[WHAT THE EXERCISE ASKS] Restate the listing below word for word, omitting any images.

[INFORMATION]
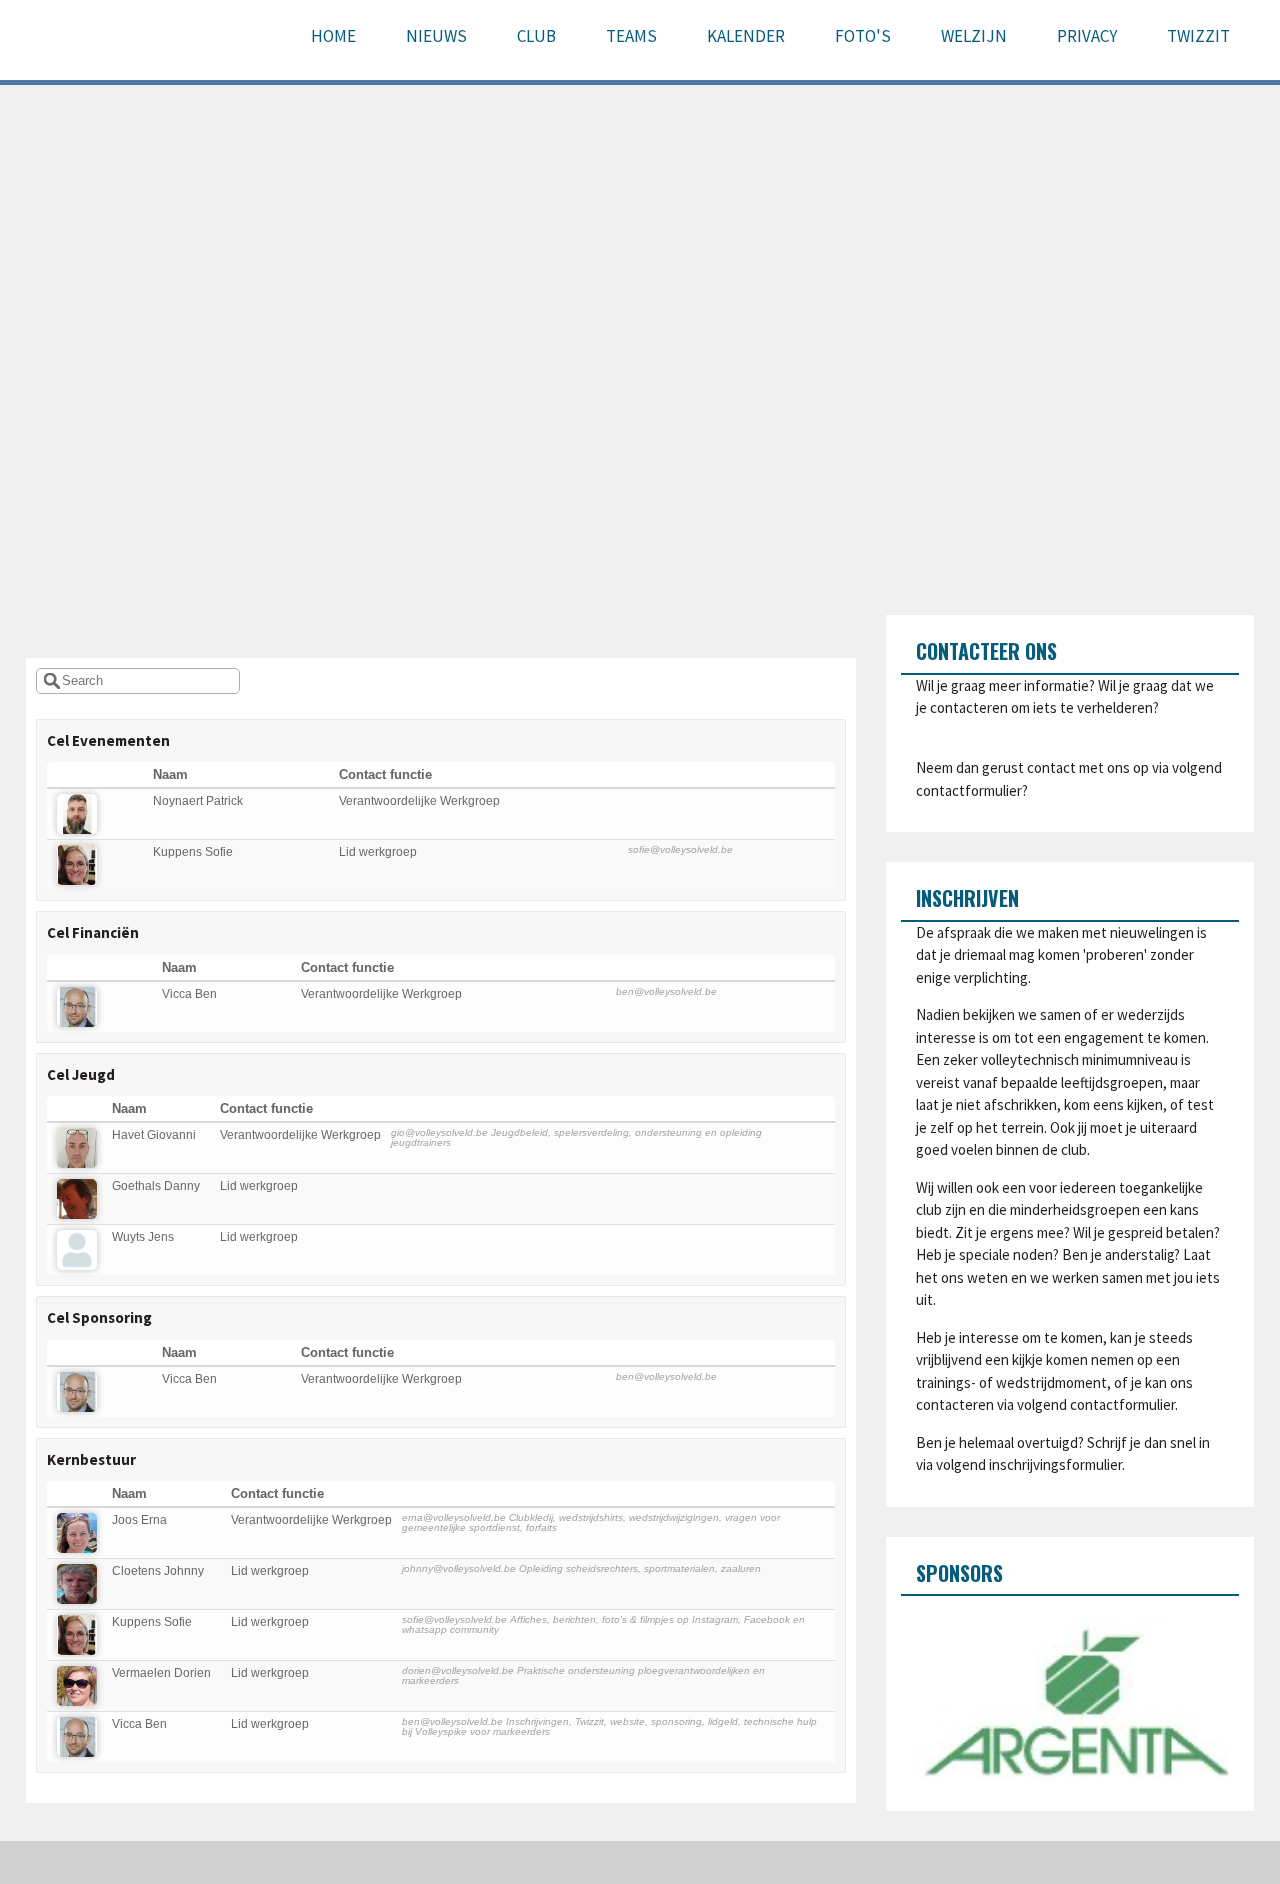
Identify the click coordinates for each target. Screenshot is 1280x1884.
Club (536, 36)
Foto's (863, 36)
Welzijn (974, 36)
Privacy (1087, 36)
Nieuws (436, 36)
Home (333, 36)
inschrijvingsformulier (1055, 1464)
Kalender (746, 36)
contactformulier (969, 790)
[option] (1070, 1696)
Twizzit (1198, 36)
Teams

[EXPECTED OUTPUT]
Identify the click coordinates for each target. Screenshot is 1280x1884.
Club (536, 36)
Foto's (863, 36)
Welzijn (974, 36)
Privacy (1087, 36)
Nieuws (436, 36)
Home (333, 36)
inschrijvingsformulier (1055, 1464)
Kalender (746, 36)
contactformulier (969, 790)
[option] (1070, 1696)
Twizzit (1198, 36)
Teams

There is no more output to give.